:: Activity ::
Find every line in the data that contains the word "sidebar". Return each of those lines.
━━━━━━━━━━
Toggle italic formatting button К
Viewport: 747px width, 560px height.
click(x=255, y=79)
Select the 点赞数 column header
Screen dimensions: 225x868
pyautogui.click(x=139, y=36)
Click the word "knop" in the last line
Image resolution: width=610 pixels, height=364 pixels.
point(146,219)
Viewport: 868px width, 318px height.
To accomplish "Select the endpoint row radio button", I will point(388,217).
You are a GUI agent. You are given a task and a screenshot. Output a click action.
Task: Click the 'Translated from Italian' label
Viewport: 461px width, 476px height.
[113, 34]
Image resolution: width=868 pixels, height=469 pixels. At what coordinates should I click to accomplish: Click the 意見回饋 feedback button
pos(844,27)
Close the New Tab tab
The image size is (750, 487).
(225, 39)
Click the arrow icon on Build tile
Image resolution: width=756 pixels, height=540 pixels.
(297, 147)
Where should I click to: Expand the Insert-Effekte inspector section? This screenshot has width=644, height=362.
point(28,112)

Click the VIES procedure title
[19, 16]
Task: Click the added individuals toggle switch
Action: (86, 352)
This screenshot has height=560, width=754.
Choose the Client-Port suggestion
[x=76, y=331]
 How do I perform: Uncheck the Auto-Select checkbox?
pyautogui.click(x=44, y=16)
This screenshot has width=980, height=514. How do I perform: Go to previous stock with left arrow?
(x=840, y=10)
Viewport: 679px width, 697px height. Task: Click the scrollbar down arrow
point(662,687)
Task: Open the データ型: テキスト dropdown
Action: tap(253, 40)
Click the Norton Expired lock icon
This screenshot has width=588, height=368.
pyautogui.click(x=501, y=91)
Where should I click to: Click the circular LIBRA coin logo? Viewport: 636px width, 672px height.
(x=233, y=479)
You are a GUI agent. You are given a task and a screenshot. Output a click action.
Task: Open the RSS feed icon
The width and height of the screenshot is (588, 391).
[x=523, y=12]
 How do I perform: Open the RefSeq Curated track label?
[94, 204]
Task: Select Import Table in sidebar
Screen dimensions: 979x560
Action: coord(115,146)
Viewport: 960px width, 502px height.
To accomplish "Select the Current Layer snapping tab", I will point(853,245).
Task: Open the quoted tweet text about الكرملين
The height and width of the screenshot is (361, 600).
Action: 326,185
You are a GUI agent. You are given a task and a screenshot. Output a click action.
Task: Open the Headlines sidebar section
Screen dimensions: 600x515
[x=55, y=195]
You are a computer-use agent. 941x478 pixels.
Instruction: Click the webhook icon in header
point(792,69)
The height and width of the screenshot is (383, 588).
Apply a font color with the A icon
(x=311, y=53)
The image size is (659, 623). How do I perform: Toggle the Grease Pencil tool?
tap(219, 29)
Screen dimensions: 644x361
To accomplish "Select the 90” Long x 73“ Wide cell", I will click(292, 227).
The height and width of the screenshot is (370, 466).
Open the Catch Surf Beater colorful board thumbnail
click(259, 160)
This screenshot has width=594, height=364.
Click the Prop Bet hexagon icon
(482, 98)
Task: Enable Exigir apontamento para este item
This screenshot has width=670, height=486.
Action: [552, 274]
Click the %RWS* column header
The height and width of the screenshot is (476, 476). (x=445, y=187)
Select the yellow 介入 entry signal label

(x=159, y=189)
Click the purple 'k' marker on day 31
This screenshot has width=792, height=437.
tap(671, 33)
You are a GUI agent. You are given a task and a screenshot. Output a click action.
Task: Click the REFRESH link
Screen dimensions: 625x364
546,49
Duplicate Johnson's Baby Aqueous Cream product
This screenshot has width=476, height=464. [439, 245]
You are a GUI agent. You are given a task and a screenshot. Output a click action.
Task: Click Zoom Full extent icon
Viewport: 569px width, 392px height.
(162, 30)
━━━━━━━━━━
:: Answer section ::
Task: Select Import Table in sidebar
Task: Open the Headlines sidebar section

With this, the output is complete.